In today’s Control heavy environment, where players love to gather lands, have lots of permanents, and either throw out some fat 4/4’s or 5/5 Flying Legendary Dragon Spirits, it’s not unusual for other players to take a… different approach.
Some call this the wrong approach. They would, of course, be wrong themselves.
What I’m talking about is Red Deck Wins. This article is a direct response to Mike Flores‘ piece about the Red Guildpact cards.
To put it bluntly, Flores got Leyline of Lightning 100% wrong. Let’s discuss.
In this wild world of Magic, we love to debate… and I’m no stranger. So when I saw Flores had completely missed the boat with Leyline, I threw together a list in two minutes and figured it “could” work. What it became was a slight aberration of the existing Red Deck Wins list, and I was missing a very important element: The Gruul Guildmage.
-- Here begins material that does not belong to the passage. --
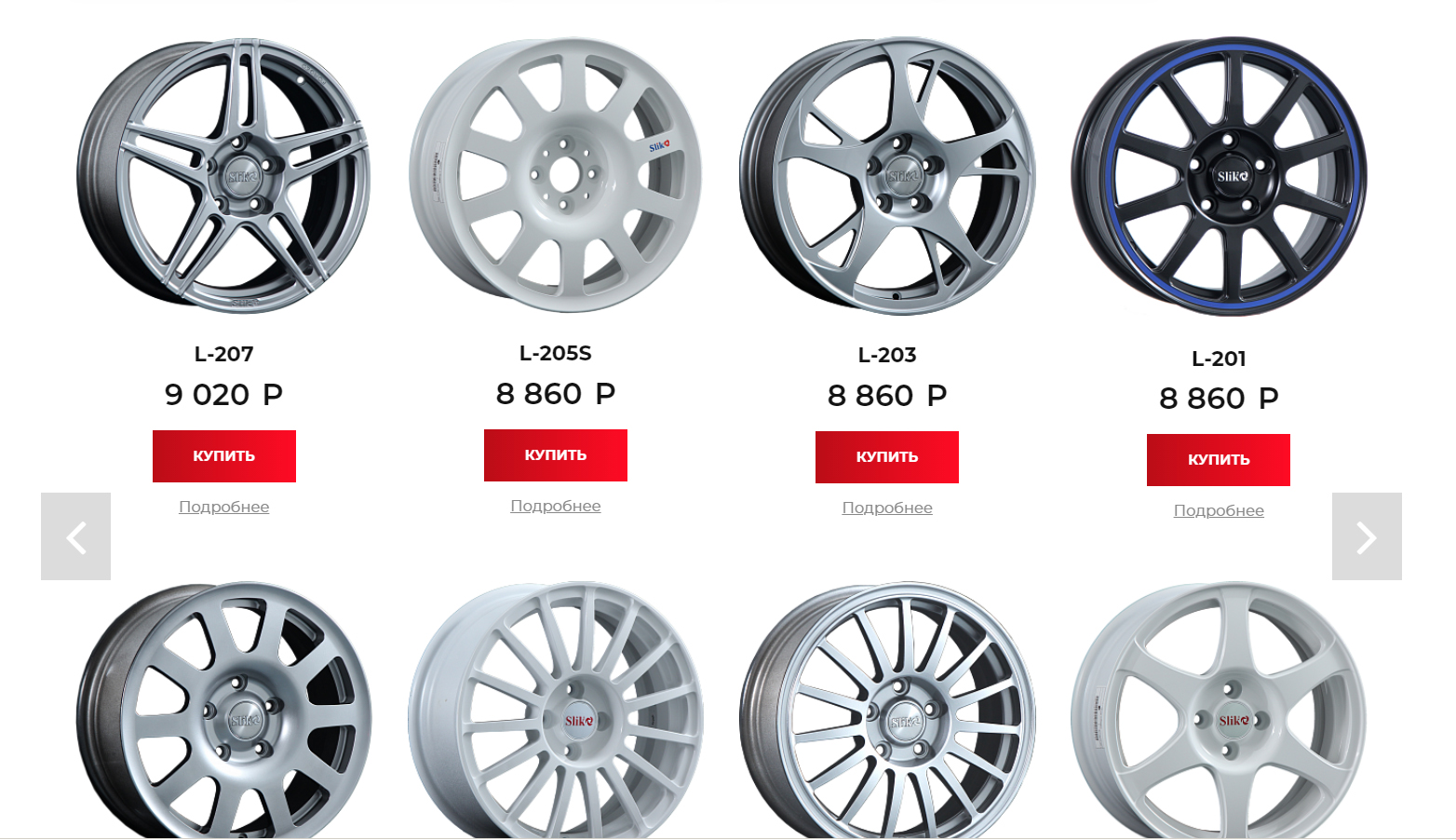
Task: Open the L-207 wheel image
Action: click(223, 176)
After many rounds of playtesting, here’s the new list:
The secrets to this deck, and any Red Deck Wins beyond Goblins, are long-term damage and inevitability. This deck provides in multiple ways:
Leyline of Lightning – Obviously great, obviously a four-of inclusion.
Scorched Rusalka – Guaranteed damage. We’ll talk about her in a second.
Gruul Guildmage – The best Guildmage this deck could’ve possibly hoped for. Just forget about that Green ability.
Understanding The Leyline
Here’s why Leyline is good, bolded and singled-out for your strategic enjoyment:
Leyline hits players for every Red spell you play, even if they are countered.
When you play a spell – no matter what happens to that spell afterwards – if it makes it to the stack, then you’re going to pay one and they’re going to take one.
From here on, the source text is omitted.